In the digital age, where sensitive information flows seamlessly through the internet, cybersecurity has become a paramount concern for just about every industry around the globe. Educational institutions are no exception to this. In fact, the Microsoft Global Threat Tool has reported the education industry to be the most affected industry by enterprise malware in the last 30 days. The high volume of personal information and research data stored by higher education institutions, coupled with limited security budgets and headcount, makes this industry a prime target for cybercrime.
While Malaysia does not have specific cybersecurity laws for educational institutions, it does provide a number of sporadic laws to counter cybercrime. In this blog, we will be covering the frameworks and legislation that educational institutions need to be aware of.
Personal Data Protection Act 2010
The Personal Data Protection Act 2010 (PDPA) aims to protect personal data and ensure privacy. The PDPA applies to anyone who processes and has control over the processing of any personal data with respect to commercial transactions, such as educational institutions holding students’ personal data.
The PDPA sets out seven personal data protection principles that institutions must comply with. These are as follows:
- General Principle
- Notice and Choice Principle
- Disclosure Principle
- Security Principle
- Retention Principle
- Data Integrity Principle
- Access Principle
General Principle
The general principle sets out parameters for the processing of personal data by a data user, providing that personal data shall not be processed unless:
- it is for a lawful purpose directly related to an activity of the data user
- it is necessary for, or directly related to, that purpose
- the data is adequate but not excessive in relation to that purpose
The principle stipulates that in order to process personal data, the data subject must have given consent, or if processing the personal data is necessary.

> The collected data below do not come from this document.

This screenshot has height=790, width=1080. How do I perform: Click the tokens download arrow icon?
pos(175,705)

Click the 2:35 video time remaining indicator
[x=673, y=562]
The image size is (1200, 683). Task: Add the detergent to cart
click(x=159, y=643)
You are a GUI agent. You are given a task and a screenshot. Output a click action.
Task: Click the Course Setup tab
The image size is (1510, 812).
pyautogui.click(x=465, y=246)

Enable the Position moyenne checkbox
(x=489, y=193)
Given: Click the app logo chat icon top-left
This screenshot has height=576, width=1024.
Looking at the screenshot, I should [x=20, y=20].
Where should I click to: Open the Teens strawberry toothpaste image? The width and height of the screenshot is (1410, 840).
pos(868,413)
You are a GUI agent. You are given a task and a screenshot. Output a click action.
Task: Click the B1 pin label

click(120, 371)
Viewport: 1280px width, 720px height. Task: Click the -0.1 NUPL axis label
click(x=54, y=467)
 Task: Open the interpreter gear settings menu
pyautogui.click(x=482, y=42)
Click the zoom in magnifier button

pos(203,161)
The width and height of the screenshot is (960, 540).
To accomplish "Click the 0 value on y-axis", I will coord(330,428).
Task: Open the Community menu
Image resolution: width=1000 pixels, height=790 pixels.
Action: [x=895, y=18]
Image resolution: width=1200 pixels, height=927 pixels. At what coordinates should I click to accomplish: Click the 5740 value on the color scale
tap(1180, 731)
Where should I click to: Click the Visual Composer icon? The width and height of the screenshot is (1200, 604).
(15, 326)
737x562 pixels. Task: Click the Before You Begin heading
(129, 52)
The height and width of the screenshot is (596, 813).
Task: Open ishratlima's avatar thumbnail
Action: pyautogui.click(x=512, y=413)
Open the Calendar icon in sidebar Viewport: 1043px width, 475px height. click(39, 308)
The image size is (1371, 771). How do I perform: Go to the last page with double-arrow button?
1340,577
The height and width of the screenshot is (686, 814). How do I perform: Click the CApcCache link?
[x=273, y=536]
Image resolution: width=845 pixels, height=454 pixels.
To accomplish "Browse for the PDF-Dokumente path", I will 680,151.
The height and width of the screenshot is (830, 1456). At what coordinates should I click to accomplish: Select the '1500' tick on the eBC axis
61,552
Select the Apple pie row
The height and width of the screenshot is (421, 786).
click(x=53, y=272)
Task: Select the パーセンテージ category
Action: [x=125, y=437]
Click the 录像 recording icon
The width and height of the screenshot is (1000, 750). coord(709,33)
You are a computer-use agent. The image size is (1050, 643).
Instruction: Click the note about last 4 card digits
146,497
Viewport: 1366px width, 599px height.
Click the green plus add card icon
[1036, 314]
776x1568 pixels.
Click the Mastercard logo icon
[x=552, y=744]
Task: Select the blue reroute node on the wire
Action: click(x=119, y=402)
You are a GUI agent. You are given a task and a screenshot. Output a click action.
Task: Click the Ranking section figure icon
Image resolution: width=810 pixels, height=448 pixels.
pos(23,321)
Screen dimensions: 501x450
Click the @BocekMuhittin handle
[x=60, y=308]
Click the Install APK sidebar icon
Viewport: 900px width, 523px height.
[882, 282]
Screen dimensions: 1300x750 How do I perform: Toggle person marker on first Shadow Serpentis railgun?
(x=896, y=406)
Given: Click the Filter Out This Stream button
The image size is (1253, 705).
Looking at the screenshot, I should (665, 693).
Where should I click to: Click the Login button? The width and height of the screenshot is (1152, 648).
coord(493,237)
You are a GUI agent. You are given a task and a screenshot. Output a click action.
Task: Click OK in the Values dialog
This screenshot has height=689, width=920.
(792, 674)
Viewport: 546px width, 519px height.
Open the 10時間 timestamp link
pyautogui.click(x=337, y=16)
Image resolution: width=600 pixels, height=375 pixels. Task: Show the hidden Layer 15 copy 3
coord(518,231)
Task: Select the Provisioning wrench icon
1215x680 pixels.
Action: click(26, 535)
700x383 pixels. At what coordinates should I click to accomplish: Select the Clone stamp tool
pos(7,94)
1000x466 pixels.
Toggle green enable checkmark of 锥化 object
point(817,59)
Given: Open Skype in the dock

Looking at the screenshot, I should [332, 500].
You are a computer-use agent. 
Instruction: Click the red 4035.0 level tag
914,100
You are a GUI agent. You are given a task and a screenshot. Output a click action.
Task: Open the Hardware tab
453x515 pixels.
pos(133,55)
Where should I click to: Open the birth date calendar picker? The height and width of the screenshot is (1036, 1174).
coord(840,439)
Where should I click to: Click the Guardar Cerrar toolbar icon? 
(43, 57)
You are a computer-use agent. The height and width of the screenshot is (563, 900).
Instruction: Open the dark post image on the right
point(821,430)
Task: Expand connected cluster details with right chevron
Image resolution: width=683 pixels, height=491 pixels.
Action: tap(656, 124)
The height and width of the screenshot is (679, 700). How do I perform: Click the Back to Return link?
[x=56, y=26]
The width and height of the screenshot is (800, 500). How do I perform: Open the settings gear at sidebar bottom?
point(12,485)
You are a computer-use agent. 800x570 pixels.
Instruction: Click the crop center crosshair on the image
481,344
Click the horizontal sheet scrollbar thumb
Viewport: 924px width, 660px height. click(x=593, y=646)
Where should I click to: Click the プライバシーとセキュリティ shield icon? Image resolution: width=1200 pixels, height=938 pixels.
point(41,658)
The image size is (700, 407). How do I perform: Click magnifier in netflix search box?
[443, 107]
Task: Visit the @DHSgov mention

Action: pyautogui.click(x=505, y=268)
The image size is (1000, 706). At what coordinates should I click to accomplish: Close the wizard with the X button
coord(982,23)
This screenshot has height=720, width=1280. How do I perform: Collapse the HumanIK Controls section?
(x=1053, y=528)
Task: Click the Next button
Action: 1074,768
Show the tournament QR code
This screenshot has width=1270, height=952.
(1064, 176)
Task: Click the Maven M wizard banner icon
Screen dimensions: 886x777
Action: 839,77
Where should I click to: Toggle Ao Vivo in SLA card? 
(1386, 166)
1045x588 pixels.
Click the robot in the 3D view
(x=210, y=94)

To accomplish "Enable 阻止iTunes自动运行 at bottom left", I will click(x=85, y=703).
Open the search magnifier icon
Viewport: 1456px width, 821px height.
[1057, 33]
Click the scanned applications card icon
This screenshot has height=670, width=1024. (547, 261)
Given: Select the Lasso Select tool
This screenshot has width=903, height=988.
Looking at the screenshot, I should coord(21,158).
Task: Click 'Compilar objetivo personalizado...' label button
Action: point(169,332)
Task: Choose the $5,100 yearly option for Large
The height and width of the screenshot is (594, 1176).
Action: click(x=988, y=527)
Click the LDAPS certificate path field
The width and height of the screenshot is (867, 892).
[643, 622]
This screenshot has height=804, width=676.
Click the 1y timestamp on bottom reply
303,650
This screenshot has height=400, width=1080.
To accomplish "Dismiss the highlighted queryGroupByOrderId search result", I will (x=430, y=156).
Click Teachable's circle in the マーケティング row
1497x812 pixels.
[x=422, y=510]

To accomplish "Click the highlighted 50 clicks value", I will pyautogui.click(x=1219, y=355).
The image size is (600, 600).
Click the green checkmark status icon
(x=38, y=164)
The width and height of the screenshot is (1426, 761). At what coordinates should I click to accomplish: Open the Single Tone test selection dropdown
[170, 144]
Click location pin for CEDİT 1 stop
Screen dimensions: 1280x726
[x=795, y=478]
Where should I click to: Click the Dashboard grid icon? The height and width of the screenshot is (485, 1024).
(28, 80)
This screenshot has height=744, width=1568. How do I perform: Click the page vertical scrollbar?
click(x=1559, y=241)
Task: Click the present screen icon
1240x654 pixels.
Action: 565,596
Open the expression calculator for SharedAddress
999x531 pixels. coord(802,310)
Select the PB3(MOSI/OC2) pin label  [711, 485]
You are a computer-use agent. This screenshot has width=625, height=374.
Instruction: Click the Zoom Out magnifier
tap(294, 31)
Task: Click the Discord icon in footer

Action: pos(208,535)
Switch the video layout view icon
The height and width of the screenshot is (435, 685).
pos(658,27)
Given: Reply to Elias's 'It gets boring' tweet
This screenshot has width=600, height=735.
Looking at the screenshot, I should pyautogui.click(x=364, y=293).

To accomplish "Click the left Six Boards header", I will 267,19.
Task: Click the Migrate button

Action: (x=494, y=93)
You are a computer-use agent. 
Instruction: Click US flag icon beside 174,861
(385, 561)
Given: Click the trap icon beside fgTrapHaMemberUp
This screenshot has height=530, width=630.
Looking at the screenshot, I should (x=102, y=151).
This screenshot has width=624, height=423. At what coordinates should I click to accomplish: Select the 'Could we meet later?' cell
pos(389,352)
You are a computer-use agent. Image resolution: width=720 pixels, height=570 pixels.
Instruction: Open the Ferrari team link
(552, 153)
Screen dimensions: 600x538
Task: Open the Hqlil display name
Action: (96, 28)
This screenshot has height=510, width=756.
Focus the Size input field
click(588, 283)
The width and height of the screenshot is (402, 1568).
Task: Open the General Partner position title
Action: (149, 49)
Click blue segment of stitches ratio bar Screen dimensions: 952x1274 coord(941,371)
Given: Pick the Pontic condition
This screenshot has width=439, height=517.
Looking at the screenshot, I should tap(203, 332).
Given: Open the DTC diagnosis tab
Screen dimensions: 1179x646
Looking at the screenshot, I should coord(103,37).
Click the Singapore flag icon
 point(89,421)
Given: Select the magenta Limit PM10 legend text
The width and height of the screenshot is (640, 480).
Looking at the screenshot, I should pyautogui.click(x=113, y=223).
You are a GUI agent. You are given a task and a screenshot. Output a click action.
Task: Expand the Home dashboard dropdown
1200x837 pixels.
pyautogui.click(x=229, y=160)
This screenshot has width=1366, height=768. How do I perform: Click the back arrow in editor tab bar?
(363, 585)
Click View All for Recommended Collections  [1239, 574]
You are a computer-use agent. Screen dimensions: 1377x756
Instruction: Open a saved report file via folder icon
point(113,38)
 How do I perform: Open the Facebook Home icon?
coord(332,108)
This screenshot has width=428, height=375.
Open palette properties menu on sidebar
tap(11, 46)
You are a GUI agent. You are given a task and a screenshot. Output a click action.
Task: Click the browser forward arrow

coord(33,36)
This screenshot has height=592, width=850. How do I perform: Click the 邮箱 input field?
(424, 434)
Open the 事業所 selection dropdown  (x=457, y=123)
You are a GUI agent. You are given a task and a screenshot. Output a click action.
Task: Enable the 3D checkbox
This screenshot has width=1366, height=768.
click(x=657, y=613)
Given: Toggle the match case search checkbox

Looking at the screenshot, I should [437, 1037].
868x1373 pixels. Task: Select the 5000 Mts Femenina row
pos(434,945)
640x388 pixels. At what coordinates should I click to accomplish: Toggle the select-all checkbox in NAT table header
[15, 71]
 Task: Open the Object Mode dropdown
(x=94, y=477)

Notice and Choice Principle
The Notice and Choice Principle requires a data user to, by written notice, inform a data subject of matters relating to the information of the data subject, which is being processed by, or on behalf of that data user.
Disclosure Principle
The Disclosure Principle prohibits a data user from disclosing the personal data of a data subject:
- for any purpose other than the purpose disclosed at the time of the collection of the personal data or any directly related purpose
- to any party other than a class of third parties the data user may disclose the personal data to as stated in the written notice
Security Principle
The Security Principle stipulates that the appropriate steps be taken to protect personal data from any loss, misuse, modification, unauthorized or accidental access or disclosure, or alteration or destruction. In the case a data processor handles the data on behalf of the data user, the data user must still take appropriate security measures to govern the data processing and take reasonable steps to ensure compliance with said measures.
Retention Principle
The Retention Principle provides that personal data must not be retained longer than is necessary for the fulfilment of the purpose for which it is processed, requiring the data user to destroy or permanently delete all personal data that is no longer required for that purpose.
Data Integrity Principle
The Data Integrity Principle requires a data user to take reasonable steps to ensure that the personal data is accurate, complete, not misleading, and kept up to date. This can be done by preparing a form for updating personal data or by updating personal data immediately upon receiving a personal data correction notice.
Access Principle
The Access Principle states that a data subject will be given access to their personal data held by the data user and be able to correct that personal data where it is inaccurate, misleading, or not up to date.
ISO 27001
While not a national regulation, the ISO 27001 is an international standard for the implementation of enterprise-wide Information Security Management Systems (ISMS). It is a framework to comply with to protect information assets from malicious actors. The global standard provides complete guidance on building, implementing, maintaining, and consistently improving the ISMS.
The process of getting an ISO 27001 certification involves:
- Conducting a gap analysis
- Determining current information security risk assessment of ISMS controls
- Developing written security policies/controls, ISMS procedures, and policy improvement
- Providing training for staff
- Establishing ISO 27001 best practices if security improvements are necessary
- Obtaining ISO 27001 third-party certification
Educational institutions may choose to align their cyber security practices with the ISO 27001 to enhance their security posture.
Other Legislations to Keep in Mind
Computer Crimes Act 1997
The Computer Crimes Act 1997 (CCA) is a crucial piece of legislation made to counter cybercrimes. It addresses offences such as unauthorized access to computer material, unauthorized access with intent to commit other offences, and unauthorized modification of the contents of any computer.
Copyright (Amendment) Act
The Copyright (Amendment) Act aims to protect copyrighted works, including literary work such as computer programs and online materials. It outlines the applicable licensing principles and technological protection measures in relation to copyrighted work. Institutions should keep this in mind when distributing materials to staff and students and ensure that they abide by this act.
In conclusion, as educational institutions embrace technology to enhance learning experiences, the importance of cybersecurity cannot be overstated. Compliance with Malaysian cybersecurity regulations and being aware of its legislation is a crucial step toward fostering a secure digital environment.
By understanding and adhering to the regulations, educational institutions can ensure the resilience of their digital infrastructure in the face of evolving cyber threats.